_What to work on_
In this material, which lines include the string "computer"? Show them.
Segment Open
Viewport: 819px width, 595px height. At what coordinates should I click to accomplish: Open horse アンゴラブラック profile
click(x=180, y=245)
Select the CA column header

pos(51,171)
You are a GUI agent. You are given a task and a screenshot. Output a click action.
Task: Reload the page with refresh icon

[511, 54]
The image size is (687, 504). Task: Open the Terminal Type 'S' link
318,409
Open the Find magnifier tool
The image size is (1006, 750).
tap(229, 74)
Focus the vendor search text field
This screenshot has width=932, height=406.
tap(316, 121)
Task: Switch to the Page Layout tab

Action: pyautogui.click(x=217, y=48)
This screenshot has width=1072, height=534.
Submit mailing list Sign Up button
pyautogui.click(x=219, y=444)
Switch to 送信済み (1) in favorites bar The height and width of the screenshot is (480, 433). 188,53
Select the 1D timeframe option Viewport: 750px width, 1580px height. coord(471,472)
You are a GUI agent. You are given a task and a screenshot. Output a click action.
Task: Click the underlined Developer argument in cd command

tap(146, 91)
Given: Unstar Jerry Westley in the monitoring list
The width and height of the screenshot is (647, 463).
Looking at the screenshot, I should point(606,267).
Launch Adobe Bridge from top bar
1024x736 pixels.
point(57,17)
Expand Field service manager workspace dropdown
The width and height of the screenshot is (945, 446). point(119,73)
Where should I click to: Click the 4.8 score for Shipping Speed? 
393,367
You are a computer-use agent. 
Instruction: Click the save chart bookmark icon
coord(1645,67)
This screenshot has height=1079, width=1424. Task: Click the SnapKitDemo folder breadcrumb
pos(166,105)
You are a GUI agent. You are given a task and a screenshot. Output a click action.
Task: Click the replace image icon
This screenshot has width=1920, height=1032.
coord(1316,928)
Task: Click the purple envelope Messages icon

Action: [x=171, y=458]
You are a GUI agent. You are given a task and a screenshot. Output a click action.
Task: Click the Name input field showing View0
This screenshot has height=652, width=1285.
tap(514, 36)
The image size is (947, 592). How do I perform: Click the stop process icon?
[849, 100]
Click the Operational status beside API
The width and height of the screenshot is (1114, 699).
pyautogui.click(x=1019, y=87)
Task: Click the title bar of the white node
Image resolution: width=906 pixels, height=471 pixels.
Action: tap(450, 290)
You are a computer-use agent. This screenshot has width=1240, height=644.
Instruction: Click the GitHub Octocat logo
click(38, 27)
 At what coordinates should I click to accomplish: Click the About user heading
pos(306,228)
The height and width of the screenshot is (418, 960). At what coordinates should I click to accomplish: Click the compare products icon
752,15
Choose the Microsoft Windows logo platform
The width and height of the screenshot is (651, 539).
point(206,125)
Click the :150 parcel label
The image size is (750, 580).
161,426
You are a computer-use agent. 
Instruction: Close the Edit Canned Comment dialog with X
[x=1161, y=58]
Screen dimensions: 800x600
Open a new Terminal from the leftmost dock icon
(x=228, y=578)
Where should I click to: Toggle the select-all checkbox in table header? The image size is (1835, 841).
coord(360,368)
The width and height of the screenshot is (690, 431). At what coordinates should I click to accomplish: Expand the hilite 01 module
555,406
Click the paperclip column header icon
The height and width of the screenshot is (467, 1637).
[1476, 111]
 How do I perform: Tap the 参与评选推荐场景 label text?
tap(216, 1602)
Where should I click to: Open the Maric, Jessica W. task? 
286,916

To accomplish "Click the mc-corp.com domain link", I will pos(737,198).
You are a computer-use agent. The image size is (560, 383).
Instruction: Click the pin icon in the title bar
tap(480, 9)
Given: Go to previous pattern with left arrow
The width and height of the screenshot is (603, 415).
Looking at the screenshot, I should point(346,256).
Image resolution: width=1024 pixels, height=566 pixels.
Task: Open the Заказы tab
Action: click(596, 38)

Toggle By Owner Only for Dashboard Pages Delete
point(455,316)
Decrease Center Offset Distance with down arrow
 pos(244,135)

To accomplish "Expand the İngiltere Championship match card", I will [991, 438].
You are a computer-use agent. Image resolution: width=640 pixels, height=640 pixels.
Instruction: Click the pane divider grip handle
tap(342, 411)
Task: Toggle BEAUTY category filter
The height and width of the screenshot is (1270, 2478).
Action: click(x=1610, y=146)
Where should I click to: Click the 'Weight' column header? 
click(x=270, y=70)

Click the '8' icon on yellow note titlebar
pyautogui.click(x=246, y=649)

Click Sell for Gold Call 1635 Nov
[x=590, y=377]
Segment Closed
_Answer_
You are a computer-use agent. 
You are a computer-use agent. This screenshot has width=1240, height=644.
You are a computer-use agent. 
You are a computer-use agent. The image size is (560, 383).
You are a computer-use agent. Image resolution: width=640 pixels, height=640 pixels.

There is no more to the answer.